GIVEN ENTRIES:
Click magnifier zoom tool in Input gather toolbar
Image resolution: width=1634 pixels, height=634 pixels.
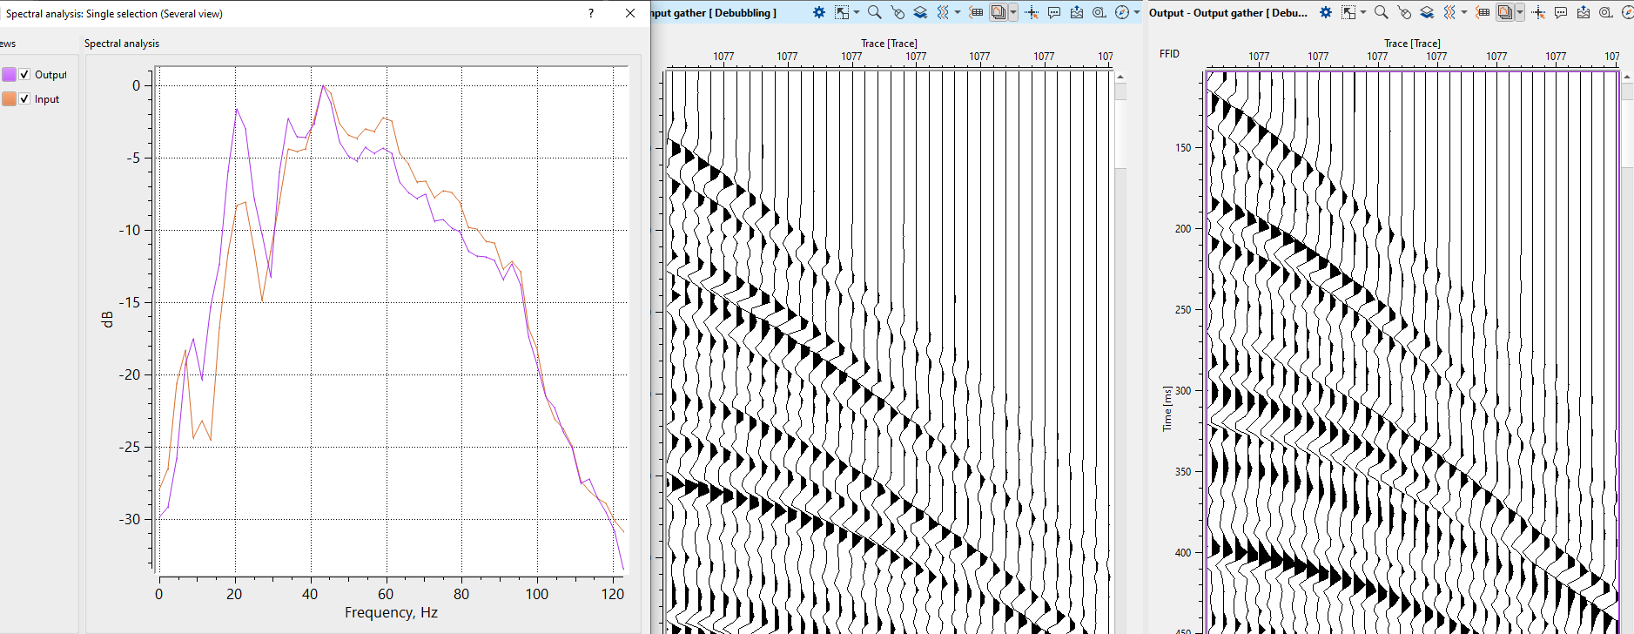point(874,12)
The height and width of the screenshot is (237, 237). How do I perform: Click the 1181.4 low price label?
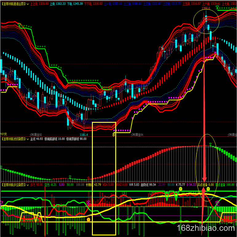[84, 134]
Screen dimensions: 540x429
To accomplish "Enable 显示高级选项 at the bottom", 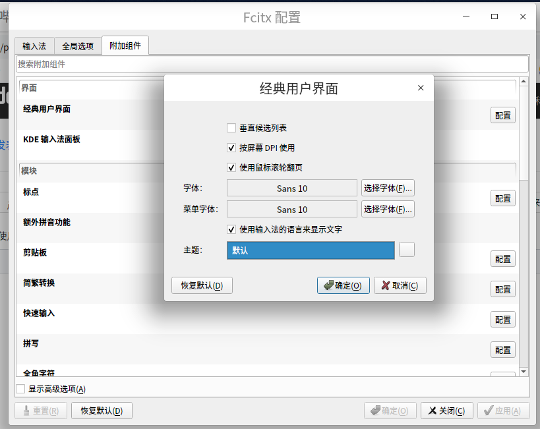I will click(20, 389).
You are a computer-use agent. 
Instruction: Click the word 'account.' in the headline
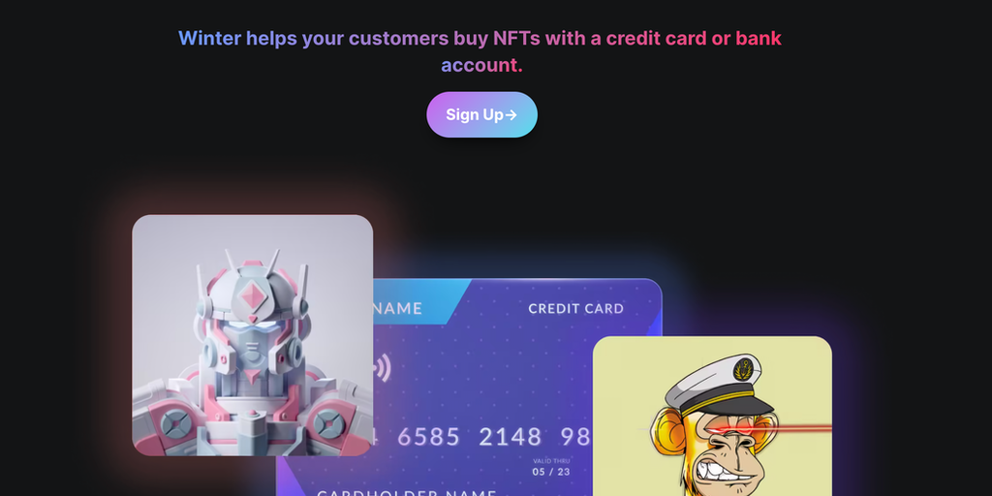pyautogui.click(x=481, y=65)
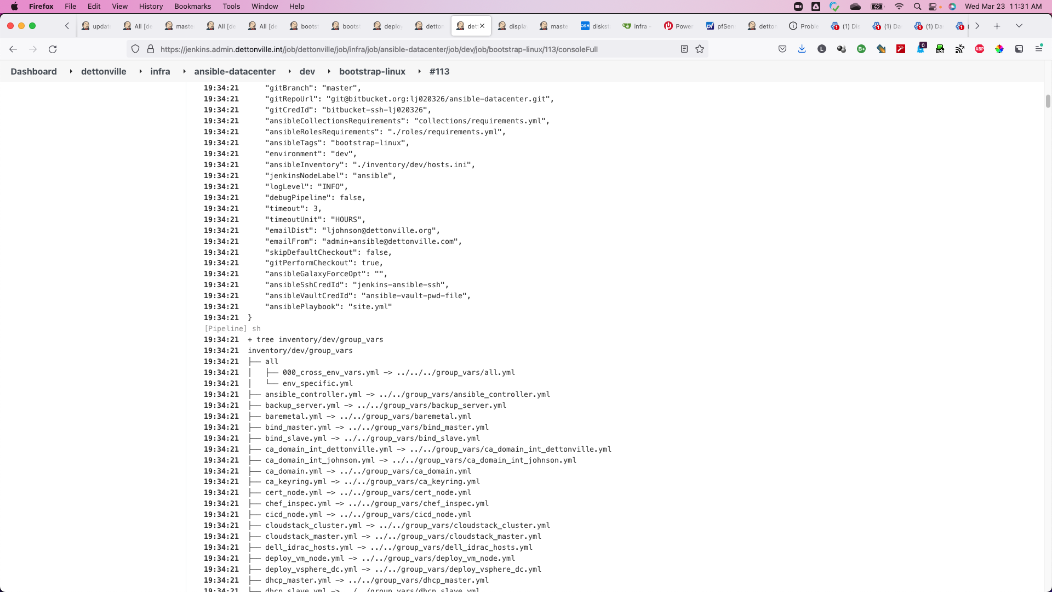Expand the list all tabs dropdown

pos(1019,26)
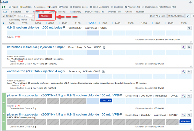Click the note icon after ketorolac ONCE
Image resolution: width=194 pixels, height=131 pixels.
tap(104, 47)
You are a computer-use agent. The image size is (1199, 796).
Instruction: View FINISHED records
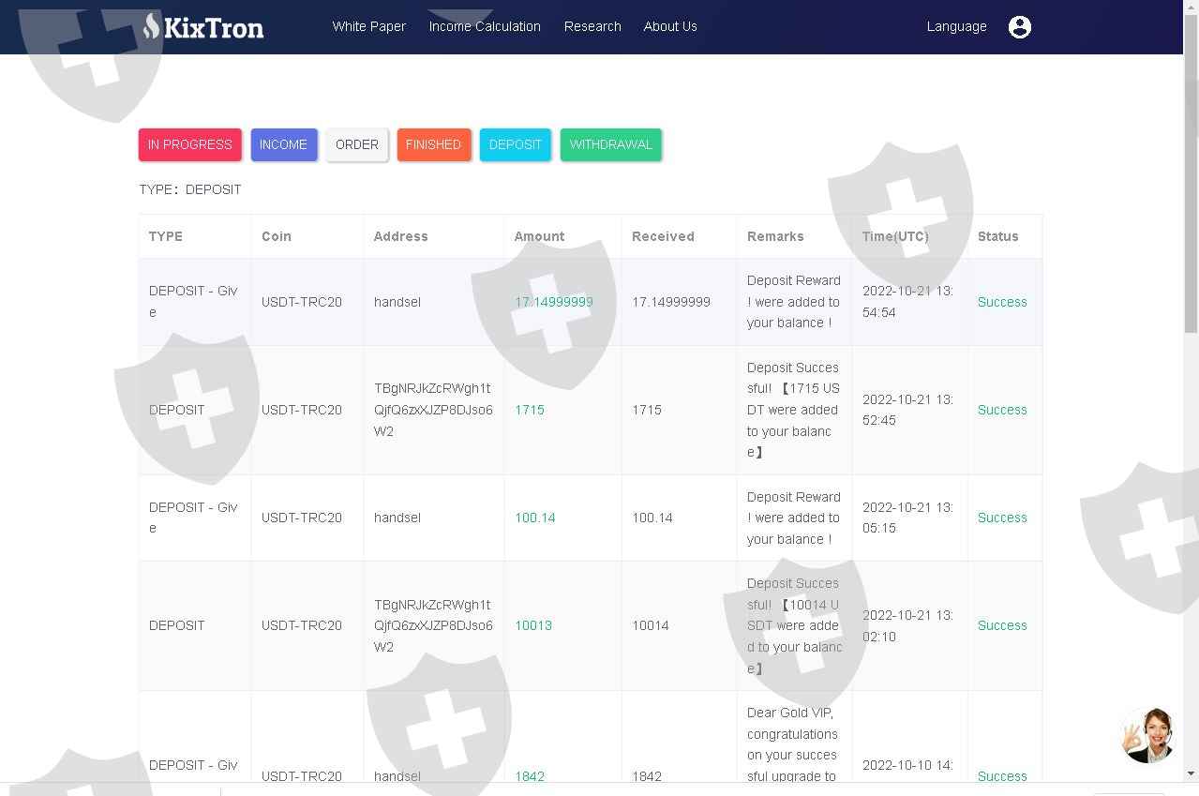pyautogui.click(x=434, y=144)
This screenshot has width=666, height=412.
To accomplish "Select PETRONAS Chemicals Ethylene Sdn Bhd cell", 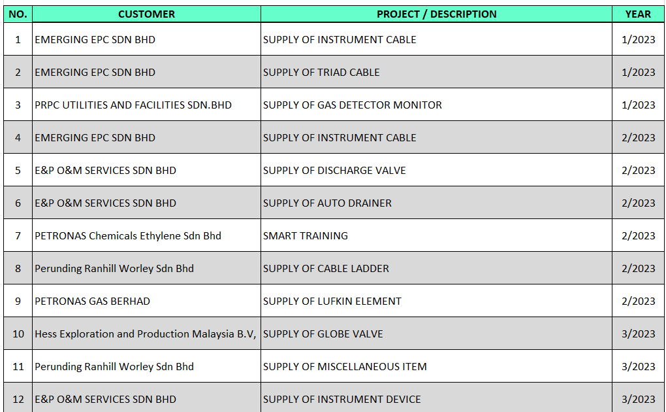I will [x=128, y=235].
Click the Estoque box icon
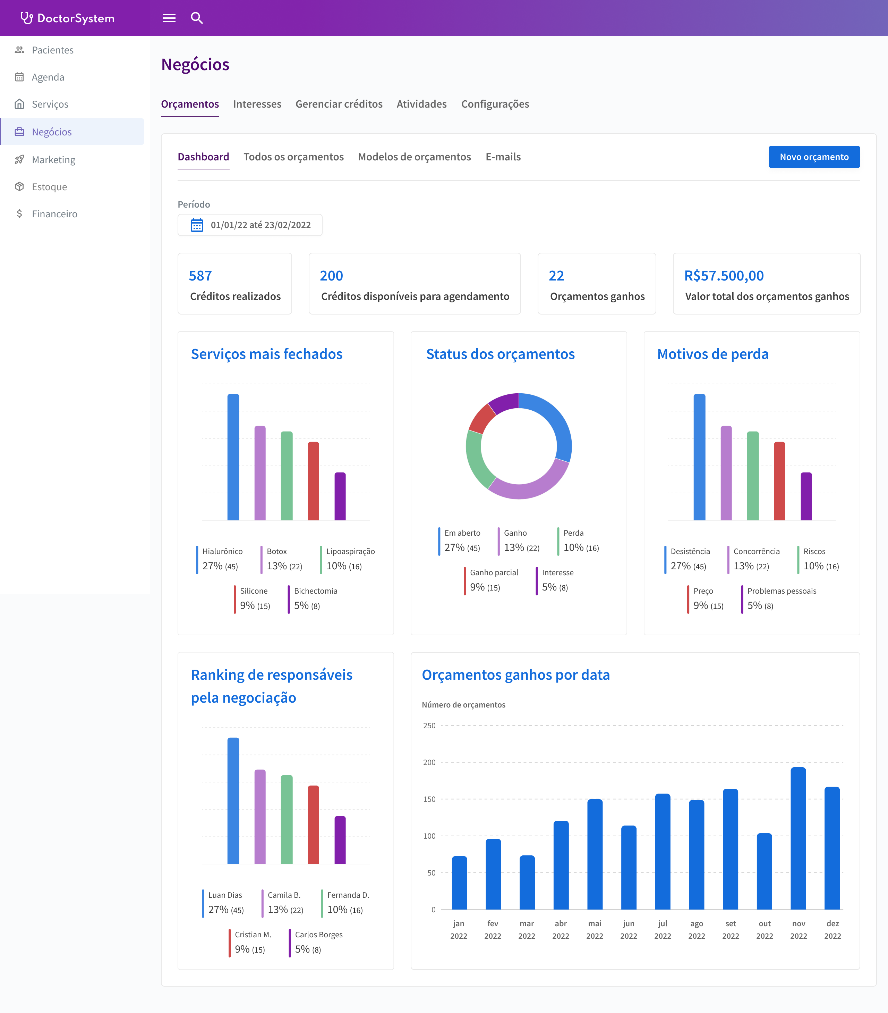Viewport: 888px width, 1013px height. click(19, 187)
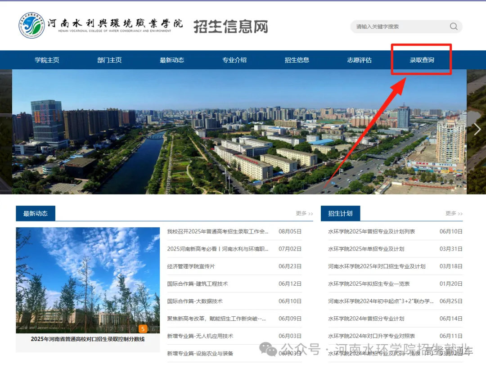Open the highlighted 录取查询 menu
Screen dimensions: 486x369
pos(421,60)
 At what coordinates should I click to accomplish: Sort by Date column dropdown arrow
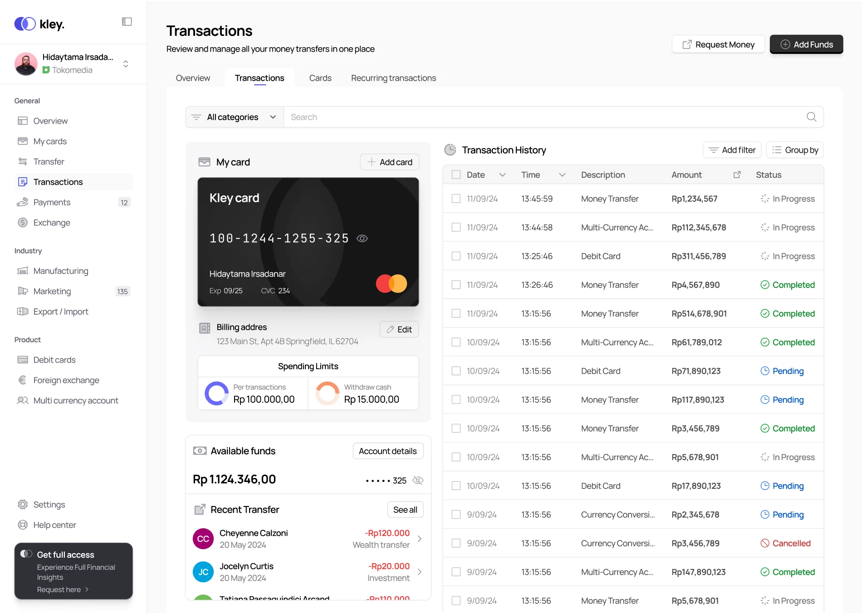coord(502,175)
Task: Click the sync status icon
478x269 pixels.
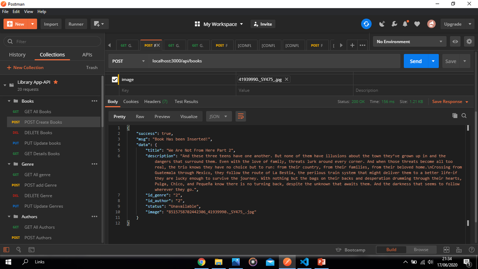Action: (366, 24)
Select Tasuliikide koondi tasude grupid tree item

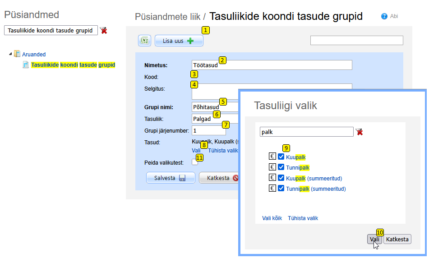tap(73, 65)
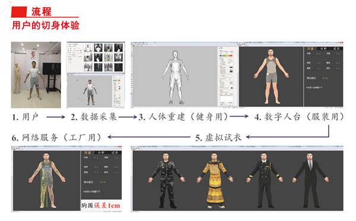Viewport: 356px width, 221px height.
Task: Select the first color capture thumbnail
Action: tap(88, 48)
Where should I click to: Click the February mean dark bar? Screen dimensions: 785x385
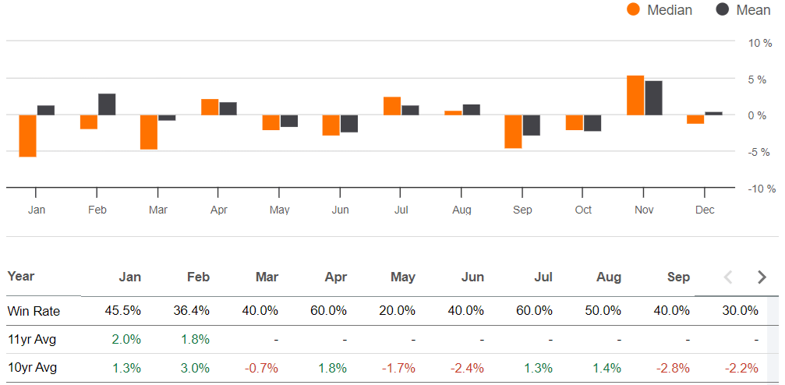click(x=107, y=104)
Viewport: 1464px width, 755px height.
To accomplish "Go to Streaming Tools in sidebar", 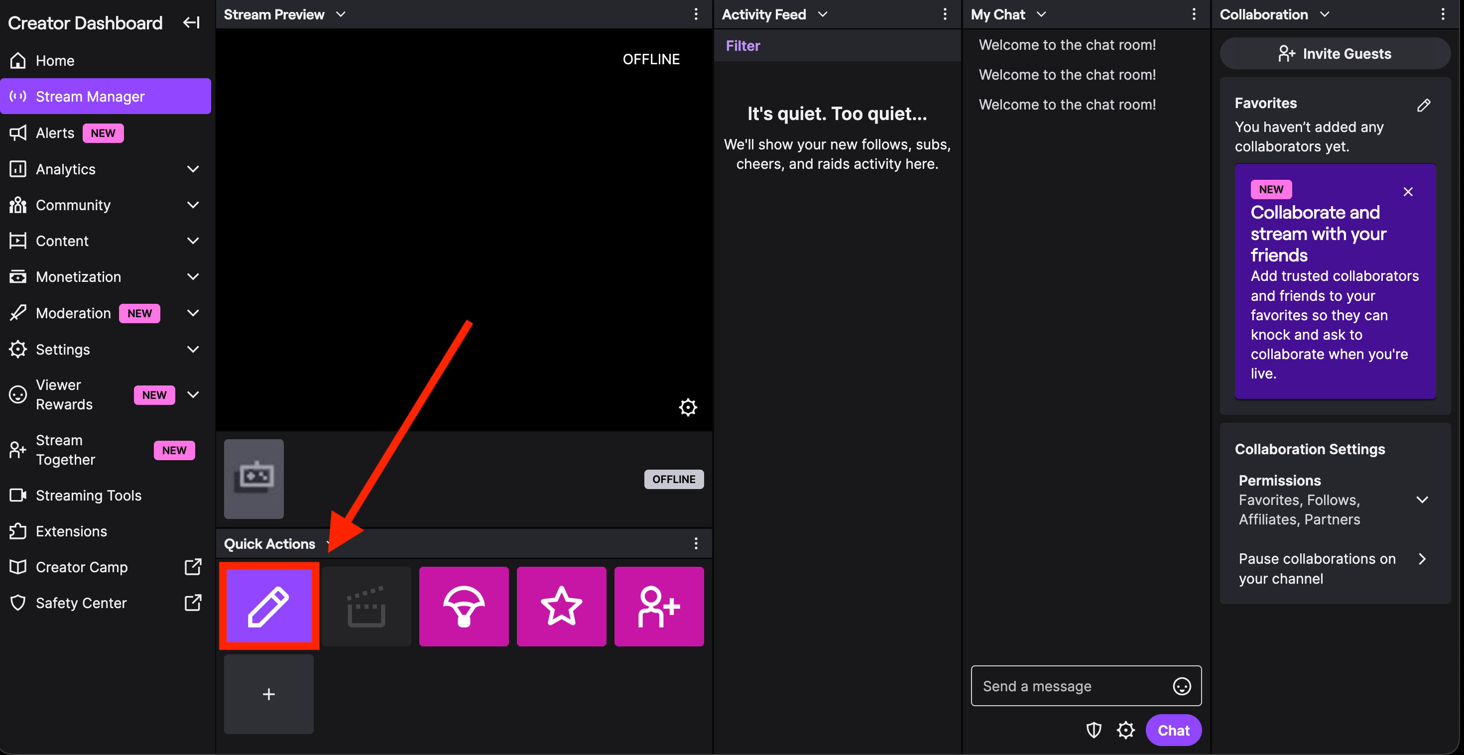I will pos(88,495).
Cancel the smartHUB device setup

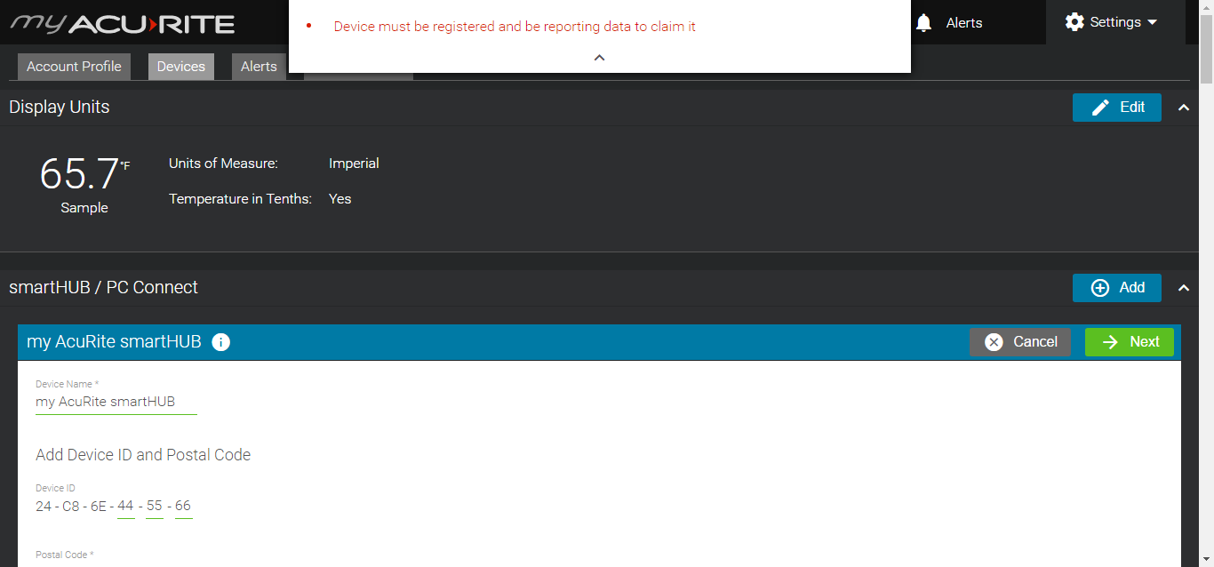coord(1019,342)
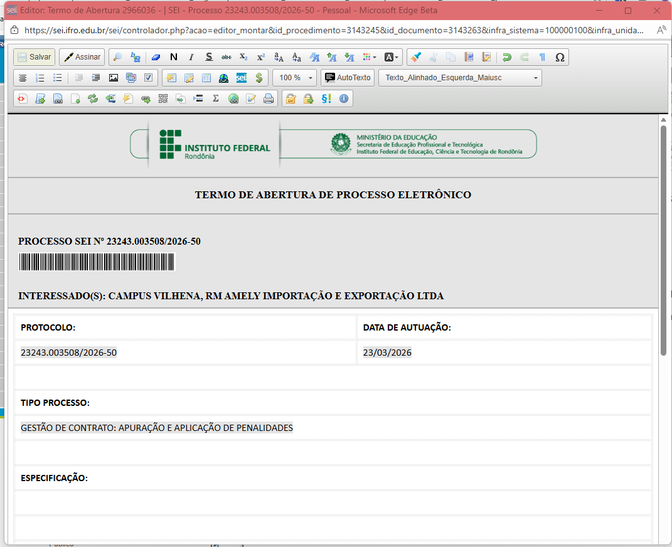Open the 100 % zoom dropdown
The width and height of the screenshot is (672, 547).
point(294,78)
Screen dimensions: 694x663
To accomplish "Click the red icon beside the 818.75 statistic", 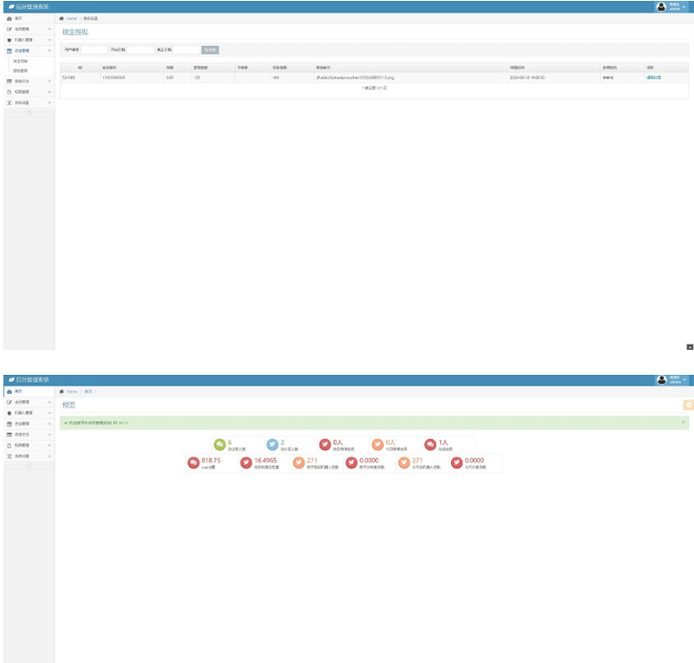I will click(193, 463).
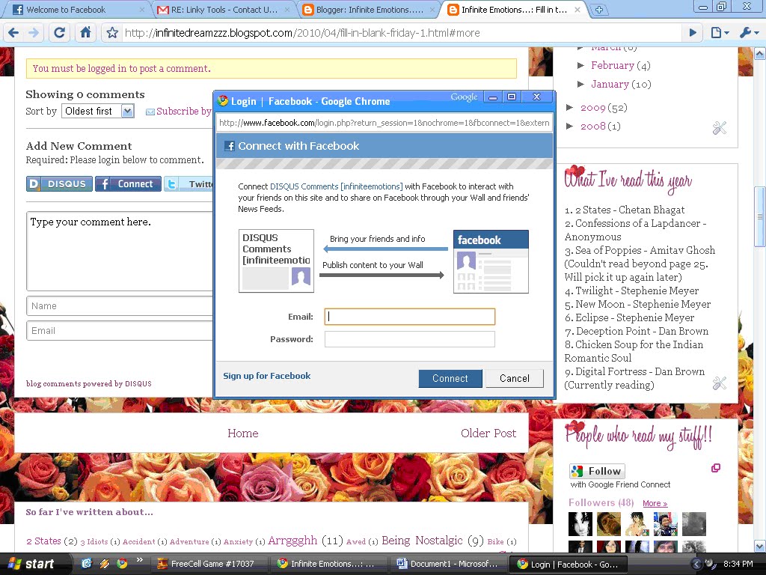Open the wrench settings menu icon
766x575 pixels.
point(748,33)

WORK REQUIRED:
Find each row above that contains the word "Instruction", and copy every such row in full.

RIGHT ANSWER:
Instruction: Click the word 'account.' in the headline
Instruction: View FINISHED records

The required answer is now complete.